– В общем-то да, но кое-что подозревал… – отозвался ротмистр. – Полгода назад, по приезде в Париж, один ваш человек уже объяснял мне, что кто-то порекомендовал меня для Русской миссии…
– …И этот человек объяснил вам, – прервал его Истомин, – что для решения в нужное время некоей проблемы нам понадобится надежный и опытный человек, которого, однако, нельзя было бы заподозрить в связях с русской разведкой во Франции. И время настало, Алексей Николаевич…
– Но этот человек не объяснил, кто именно указал на меня и с какой целью, – быстро возразил Листок.
Мсье Истомин внимательно посмотрел в глаза ротмистру:
– А сами вы этого не знаете?
Не отводя взгляда, Листок помотал головой.
– Вот как? – Истомин помолчал. – Впрочем, для нашего разговора это уже неважно… Мы достаточно хорошо изучили вас. И простите, как и было предписано, намеренно поспособствовали вашей отправке в Русский экспедиционный корпус. Вашему появлению во Франции необходима была надежная легенда. Именно потому мы и встречаемся с вами не в Русской миссии, а здесь, в «Веплере».
Листок хотел было возразить, что и здесь, в этой шумной таверне, могли быть глаза и уши недругов, но полковник, словно предвидя это, быстро добавил:
– Конечно, и здесь наверняка сидят агенты Второго бюро Сюрте Женераль, но это в конечном счете не шпионы Николаи[12], а какие-никакие союзники. И потом, это, вероятно, наша единственная встреча на публике…
Он замолчал, но, заговорив вновь, голос его больше походил уже на доверительный полушепот.
– Признаться, заполучив несколько месяцев назад вашу кандидатуру, мы еще не знали ни сути предстоящей миссии, ни как с наибольшей пользой использовать ваши возможности. Это время, не скрою, было использовано для большего изучения вашего потенциала. И теперь, когда мы знаем о вас почти все, когда после моей поездки в Петроград предельно определилось задание, в коем вы могли бы принести наибольшую пользу, пришло время раскрыть вам суть предлагаемой миссии…
Он замолчал, а помолчав, вновь испытующе посмотрел на ротмистра:
– Если, конечно, вы еще не знаете о ней…
Листок уже с раздражением заметил:
– Господин полковник! Вы как будто в чем-то меня подозреваете! Уже год, как вашего покорного слугу достают намеками об особой миссии, так уж будьте любезны – хотел бы наконец знать, чего вы все от меня хотите!
Взгляд Истомина, казалось, потеплел. Он отпил вина.
– Что ж, Алексей Николаевич, извольте… Дело непростое – деликатное, со многими неизвестными и, не скрою, опасное… Потому прежде должны знать: как только будете посвящены во все его детали, дороги назад не будет! Посему обязан спросить – готовы ли помочь нам?

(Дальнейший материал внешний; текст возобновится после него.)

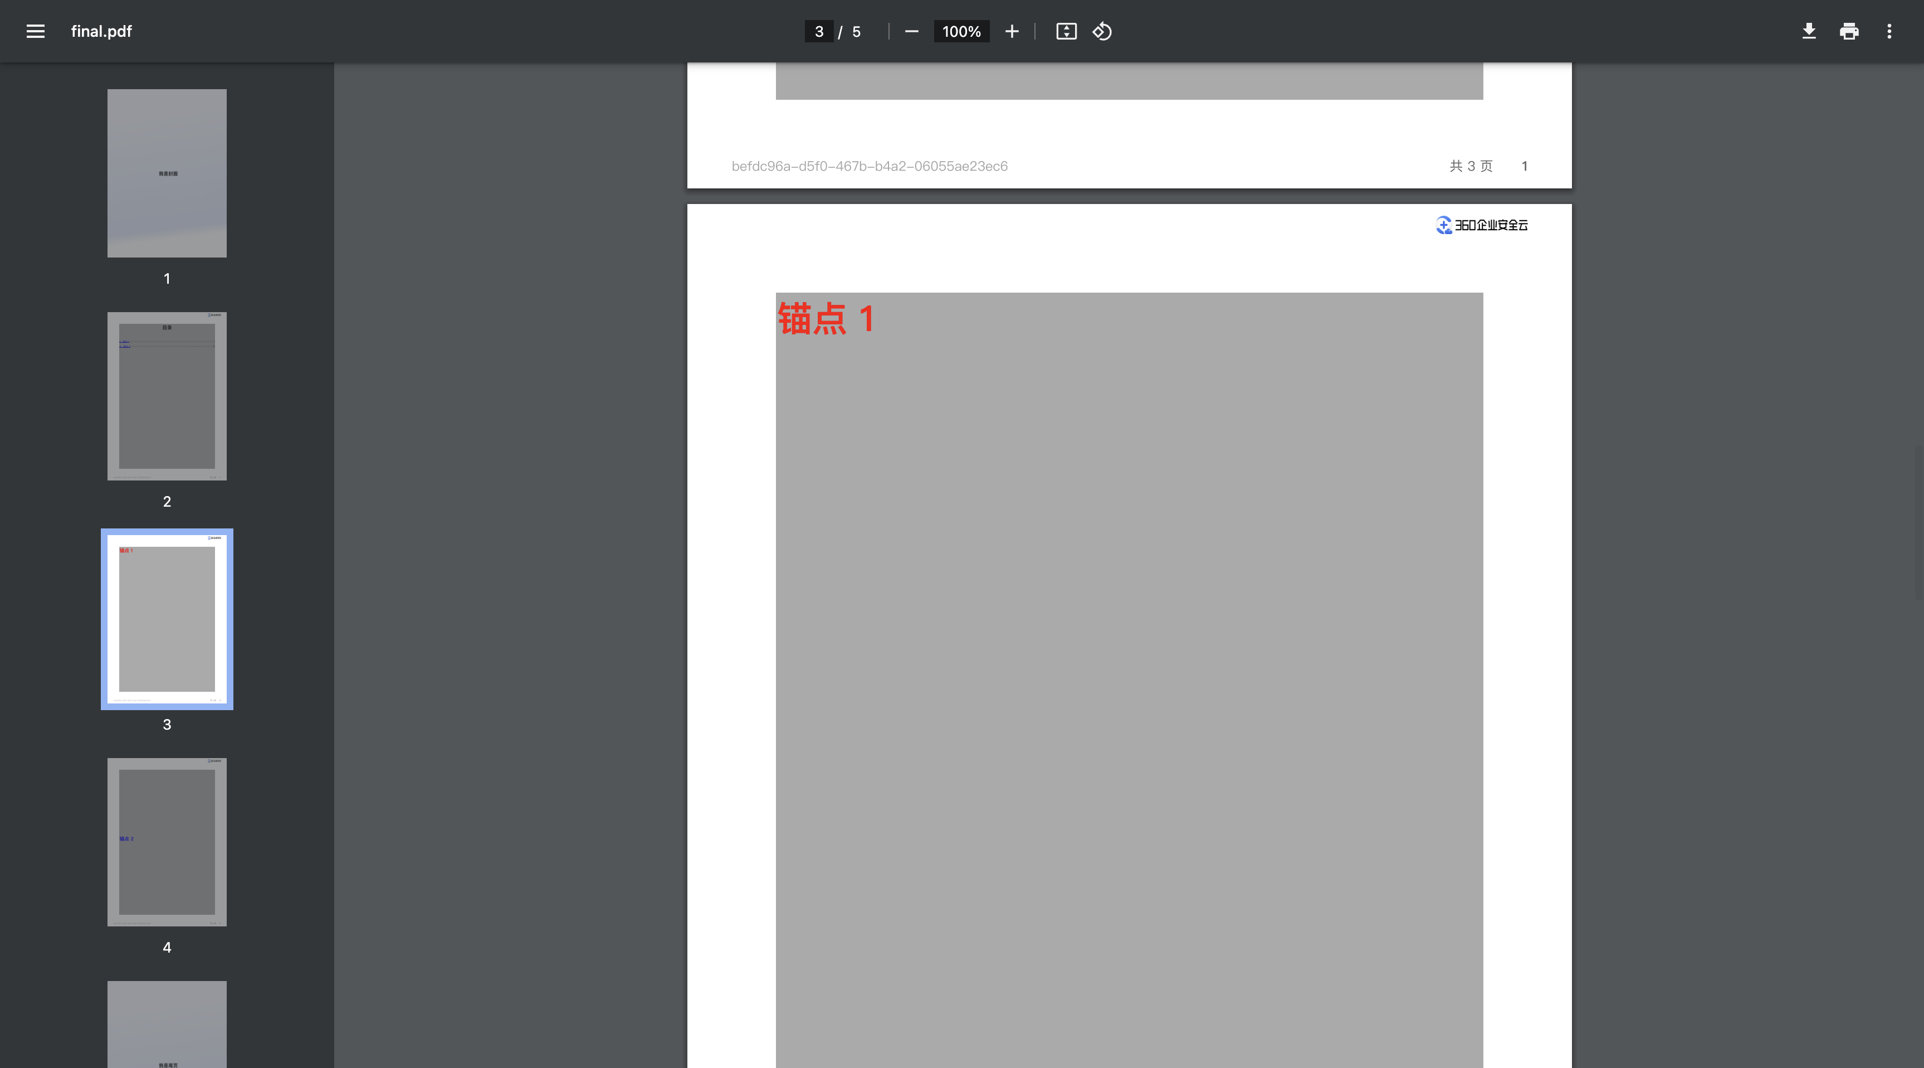Open the partially visible page 5 thumbnail
This screenshot has width=1924, height=1068.
[x=167, y=1024]
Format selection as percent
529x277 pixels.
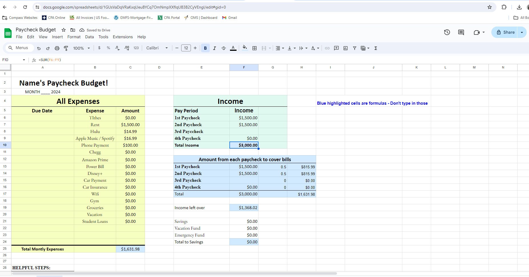(x=108, y=48)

Листок откинулся на спинку стула.
– Ваше право, господин полковник, посвящать или не посвящать меня неизвестно во что… Но если вы действительно хорошо меня изучили, то должны бы знать, что подобные сомнения могут быть для меня оскорбительными!
Граф улыбнулся:
– Что ж, другого не ожидал, Алексей Николаевич… Но с этой минуты, все, что услышите, должно умереть вместе с вами!
Он вновь пригубил бокал вина.
– Сначала об одной истории. А история такова… Совсем недавно, в конце октября сего года, высочайшим повелением я был назначен руководителем Русской миссии во Франции. Перед отъездом в Париж государь принял меня в Ставке, в Могилеве. Разговор состоялся при закрытых дверях, с глазу на глаз, в его рабочем кабинете…
Внутри Листка екнуло – кажется, судьба вновь пересекалась с судьбой самодержца. Невольно придвинулся ближе, дабы в кабацком шуме не пропустить ни единого слова полковника.
– …Беседа длилась около сорока минут, – продолжал Истомин. – Его величество интересовало мое мнение о союзниках и противниках России. Однако в конце беседы император задал вопрос, глубоко ранивший мое сердце: он спросил, что я думаю о слухах, имеющих хождение в печати Парижа и Лондона, согласно которым и он, и императрица Александра Федоровна – немка по происхождению – желают заключить сепаратный мир с Германией.